* Failed to find backup of critical section
@ 2013-09-01 8:56 Nathan Shearer
2013-09-01 9:21 ` NeilBrown
0 siblings, 1 reply; 3+ messages in thread
From: Nathan Shearer @ 2013-09-01 8:56 UTC (permalink / raw)
To: linux-raid
Hi, I've run into a problem recovering my array from a server power
failure. I'll try to keep it short so here is a sequence of events:
1. Running a healthy 4-disk RAID5 array (on server-01).
2. Added a 5th drive and grow the array to a 5-disk RAID6 array (backup
file stored on a separate RAID1 array on other disks)
3. Grow begins and passes the critical section, gets to ~15% complete
and power to the server fails
4. I then move all 5 drives to backup server. The RAID5/6 array
assembles and grow continues (without backup file since it's on
server-01)
5. I begin copying data off of that array onto a separate array --
filesystem and data is consistent :)
6. Power restored to server-01
7. Safely stop the growing array with mdadm --stop
8. Move 5 drives back into server-01
9. Attempt mdadm --assemble and I get:
# mdadm --assemble /dev/md9
mdadm: Failed to restore critical section for reshape, sorry.
Possibly you needed to specify the --backup-file
10. Attempt with the original backup file:
# mdadm --assemble /dev/md9 --backup-file
/mnt/temp/raid-reshape-backup-file
mdadm: Failed to restore critical section for reshape, sorry.
So when I enable --verbose I get:
mdadm:/dev/md9 has an active reshape - checking if critical section
needs to be restored
mdadm: Failed to find backup of critical section
mdadm: Failed to restore critical section for reshape, sorry.
Possibly you needed to specify the --backup-file
When I provide the backup file I get:
mdadm:/dev/md9 has an active reshape - checking if critical section
needs to be restored
mdadm: too-old timestamp on backup-metadata on
/mnt/temp/raid-reshape-backup-file
mdadm: Failed to find backup of critical section
mdadm: Failed to restore critical section for reshape, sorry.

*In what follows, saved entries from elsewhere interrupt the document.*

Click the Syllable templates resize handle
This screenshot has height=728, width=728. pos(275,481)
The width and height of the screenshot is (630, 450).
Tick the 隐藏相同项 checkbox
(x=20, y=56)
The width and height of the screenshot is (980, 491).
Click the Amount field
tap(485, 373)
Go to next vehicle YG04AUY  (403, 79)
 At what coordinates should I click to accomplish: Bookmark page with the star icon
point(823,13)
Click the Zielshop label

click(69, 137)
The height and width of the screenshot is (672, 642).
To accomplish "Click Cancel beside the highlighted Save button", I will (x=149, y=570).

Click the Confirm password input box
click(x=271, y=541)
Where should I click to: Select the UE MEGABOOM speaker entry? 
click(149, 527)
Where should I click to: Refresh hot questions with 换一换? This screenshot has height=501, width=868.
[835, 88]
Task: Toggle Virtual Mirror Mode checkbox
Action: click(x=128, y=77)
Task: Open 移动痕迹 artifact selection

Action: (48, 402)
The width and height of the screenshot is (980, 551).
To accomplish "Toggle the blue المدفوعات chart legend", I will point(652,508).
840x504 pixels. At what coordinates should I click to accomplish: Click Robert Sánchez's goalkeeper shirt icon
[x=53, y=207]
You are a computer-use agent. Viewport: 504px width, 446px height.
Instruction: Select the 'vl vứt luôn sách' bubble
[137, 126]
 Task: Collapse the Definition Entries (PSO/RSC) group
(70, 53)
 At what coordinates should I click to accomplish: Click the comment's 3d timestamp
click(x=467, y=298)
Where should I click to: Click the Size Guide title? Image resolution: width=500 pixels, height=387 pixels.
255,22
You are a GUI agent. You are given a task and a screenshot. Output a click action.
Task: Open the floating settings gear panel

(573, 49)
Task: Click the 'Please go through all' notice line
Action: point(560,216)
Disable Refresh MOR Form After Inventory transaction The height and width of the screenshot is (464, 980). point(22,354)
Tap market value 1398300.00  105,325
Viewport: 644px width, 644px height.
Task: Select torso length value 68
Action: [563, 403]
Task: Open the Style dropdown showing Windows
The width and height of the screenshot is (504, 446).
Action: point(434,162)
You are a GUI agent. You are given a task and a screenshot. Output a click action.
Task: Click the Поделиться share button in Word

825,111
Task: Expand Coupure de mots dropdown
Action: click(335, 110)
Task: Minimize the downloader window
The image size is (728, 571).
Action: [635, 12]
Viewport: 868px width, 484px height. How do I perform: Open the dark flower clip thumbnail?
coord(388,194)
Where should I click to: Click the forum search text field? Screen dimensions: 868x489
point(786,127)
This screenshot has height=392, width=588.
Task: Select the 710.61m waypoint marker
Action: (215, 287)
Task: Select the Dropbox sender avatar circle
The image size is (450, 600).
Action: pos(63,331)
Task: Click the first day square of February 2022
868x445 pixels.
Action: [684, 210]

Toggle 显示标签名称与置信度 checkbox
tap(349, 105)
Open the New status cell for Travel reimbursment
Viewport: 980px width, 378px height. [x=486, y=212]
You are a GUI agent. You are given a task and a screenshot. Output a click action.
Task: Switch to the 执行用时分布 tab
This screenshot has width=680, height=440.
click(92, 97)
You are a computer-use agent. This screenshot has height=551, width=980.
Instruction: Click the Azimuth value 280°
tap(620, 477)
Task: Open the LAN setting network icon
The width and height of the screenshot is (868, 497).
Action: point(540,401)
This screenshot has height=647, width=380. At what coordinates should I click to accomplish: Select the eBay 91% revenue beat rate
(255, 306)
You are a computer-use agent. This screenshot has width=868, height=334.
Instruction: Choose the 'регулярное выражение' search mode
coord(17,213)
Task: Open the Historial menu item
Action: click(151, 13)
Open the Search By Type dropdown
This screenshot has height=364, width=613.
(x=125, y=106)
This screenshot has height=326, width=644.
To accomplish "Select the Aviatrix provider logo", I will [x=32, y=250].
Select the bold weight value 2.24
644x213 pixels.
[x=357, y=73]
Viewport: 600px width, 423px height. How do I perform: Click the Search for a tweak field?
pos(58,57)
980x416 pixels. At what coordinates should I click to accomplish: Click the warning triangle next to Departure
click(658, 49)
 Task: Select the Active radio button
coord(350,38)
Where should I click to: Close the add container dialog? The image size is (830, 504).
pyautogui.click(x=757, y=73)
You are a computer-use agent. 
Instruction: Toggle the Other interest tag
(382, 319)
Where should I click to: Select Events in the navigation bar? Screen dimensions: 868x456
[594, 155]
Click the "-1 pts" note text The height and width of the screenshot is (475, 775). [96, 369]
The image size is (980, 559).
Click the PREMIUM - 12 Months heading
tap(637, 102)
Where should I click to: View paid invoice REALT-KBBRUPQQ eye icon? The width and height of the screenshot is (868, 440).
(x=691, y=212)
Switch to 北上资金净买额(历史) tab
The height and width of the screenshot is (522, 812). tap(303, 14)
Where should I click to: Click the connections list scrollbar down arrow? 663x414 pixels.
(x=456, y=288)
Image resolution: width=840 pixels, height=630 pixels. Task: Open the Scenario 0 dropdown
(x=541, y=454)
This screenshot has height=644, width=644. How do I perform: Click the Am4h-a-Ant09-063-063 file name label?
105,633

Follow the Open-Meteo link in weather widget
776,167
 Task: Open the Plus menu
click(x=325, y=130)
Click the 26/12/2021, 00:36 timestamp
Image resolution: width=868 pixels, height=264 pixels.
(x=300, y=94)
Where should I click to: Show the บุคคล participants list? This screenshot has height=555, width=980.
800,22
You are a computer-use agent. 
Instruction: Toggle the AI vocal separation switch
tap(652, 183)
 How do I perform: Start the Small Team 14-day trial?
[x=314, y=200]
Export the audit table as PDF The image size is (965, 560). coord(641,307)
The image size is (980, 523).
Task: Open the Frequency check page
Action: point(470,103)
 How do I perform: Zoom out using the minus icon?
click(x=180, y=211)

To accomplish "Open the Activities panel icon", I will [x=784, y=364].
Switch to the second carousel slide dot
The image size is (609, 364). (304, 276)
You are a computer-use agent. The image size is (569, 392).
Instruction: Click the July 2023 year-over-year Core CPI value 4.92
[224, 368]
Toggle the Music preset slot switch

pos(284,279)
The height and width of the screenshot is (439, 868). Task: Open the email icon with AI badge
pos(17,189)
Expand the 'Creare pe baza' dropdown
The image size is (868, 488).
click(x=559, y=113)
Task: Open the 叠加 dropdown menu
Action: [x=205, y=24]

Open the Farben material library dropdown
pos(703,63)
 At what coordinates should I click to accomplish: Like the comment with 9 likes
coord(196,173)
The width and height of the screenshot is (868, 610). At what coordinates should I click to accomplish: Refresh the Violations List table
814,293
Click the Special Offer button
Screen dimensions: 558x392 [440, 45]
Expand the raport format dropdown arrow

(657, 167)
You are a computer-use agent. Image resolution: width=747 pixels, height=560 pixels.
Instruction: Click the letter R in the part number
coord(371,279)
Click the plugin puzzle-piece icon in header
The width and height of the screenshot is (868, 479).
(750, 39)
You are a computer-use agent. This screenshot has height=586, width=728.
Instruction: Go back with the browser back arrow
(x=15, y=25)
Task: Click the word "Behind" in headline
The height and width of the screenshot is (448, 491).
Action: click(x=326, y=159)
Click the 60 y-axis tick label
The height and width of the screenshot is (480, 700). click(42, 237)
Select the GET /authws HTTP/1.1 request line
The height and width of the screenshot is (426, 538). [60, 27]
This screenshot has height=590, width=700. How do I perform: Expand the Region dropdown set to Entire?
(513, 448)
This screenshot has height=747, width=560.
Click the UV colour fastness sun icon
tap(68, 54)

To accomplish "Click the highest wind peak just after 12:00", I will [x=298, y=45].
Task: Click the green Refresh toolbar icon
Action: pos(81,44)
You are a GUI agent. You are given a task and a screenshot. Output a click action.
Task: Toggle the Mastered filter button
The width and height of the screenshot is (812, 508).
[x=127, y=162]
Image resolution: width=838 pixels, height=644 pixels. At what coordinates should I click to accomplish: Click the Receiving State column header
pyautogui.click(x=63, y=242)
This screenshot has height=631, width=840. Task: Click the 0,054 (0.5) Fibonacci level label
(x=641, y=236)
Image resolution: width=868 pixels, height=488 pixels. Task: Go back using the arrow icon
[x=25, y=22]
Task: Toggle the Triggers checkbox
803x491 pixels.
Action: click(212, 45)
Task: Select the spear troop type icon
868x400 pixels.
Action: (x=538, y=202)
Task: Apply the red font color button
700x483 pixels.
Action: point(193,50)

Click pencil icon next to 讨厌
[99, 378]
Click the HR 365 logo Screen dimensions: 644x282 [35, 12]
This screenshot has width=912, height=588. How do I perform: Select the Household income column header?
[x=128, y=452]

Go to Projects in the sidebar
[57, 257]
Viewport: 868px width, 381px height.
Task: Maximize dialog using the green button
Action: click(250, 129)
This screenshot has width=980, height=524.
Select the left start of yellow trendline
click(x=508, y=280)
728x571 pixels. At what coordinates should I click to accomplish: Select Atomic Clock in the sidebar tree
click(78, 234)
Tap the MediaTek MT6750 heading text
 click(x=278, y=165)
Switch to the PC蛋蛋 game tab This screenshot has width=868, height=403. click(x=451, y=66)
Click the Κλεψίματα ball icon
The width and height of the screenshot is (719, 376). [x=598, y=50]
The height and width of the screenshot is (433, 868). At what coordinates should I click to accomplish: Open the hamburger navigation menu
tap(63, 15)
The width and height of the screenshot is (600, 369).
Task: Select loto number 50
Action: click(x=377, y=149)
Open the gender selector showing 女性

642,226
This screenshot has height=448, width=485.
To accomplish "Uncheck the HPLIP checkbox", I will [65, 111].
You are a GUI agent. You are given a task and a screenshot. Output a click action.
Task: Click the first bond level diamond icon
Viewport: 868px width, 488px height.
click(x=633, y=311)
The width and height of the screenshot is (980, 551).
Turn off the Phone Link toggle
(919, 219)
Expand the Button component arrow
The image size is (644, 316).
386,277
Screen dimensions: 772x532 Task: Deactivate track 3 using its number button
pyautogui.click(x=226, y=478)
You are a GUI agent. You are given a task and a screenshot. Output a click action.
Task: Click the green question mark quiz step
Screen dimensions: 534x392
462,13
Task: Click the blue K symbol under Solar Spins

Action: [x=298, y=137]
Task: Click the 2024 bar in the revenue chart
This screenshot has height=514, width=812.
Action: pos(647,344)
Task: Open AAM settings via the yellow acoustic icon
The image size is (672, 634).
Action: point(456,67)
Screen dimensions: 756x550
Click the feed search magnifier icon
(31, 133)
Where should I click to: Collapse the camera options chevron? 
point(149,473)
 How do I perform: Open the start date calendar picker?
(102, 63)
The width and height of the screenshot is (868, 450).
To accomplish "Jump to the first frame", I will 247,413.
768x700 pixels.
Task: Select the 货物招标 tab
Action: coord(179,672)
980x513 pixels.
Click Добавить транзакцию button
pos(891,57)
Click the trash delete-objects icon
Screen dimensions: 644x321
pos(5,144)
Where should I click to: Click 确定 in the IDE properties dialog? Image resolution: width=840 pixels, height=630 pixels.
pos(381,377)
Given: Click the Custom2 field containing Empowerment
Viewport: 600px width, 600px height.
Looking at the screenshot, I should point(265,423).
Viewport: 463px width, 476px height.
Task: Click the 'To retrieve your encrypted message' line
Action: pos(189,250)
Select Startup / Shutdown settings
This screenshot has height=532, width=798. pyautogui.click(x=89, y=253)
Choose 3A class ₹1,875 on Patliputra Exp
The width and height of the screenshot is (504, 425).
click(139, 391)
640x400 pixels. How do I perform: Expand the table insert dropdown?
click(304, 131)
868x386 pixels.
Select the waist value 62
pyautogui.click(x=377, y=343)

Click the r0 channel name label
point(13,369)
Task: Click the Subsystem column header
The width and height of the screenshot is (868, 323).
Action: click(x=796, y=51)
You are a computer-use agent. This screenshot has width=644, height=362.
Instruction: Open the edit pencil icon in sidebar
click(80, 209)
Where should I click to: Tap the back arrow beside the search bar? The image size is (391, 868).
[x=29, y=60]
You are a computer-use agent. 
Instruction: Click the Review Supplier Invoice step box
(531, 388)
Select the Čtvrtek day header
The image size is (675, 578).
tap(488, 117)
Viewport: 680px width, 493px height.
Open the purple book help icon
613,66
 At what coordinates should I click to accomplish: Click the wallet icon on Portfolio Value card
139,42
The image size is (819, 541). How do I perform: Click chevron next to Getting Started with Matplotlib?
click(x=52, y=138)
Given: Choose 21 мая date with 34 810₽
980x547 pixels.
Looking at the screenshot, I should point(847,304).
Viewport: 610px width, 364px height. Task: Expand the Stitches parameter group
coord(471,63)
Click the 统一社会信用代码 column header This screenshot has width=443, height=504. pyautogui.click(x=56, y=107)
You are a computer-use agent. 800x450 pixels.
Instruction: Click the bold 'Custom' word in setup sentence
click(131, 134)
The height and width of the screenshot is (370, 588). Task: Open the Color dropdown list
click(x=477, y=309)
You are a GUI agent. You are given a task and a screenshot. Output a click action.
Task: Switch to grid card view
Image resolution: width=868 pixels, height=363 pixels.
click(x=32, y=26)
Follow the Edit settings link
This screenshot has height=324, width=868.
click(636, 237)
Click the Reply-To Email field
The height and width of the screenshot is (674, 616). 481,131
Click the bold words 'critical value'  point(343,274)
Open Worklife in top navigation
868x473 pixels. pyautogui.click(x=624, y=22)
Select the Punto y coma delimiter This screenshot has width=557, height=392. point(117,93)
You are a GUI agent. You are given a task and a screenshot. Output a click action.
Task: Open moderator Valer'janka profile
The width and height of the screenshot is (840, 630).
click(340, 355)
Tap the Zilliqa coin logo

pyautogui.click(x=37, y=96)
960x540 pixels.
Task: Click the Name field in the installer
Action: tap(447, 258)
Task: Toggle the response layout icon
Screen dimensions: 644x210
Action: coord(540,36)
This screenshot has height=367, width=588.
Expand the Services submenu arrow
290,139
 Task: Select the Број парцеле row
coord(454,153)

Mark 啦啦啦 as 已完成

When I tell it to use the "old" backup file I get:
# export MDADM_GROW_ALLOW_OLD=1
# mdadm --assemble /dev/md9 -vv --backup-file
/mnt/temp/raid-reshape-backup-file
mdadm:/dev/md9 has an active reshape - checking if critical section
needs to be restored
mdadm: accepting backup with timestamp 1377794387 for array with
timestamp 1377904444
mdadm: backup-metadata found on /mnt/temp/raid-reshape-backup-file
but is not needed
mdadm: Failed to find backup of critical section
mdadm: Failed to restore critical section for reshape, sorry.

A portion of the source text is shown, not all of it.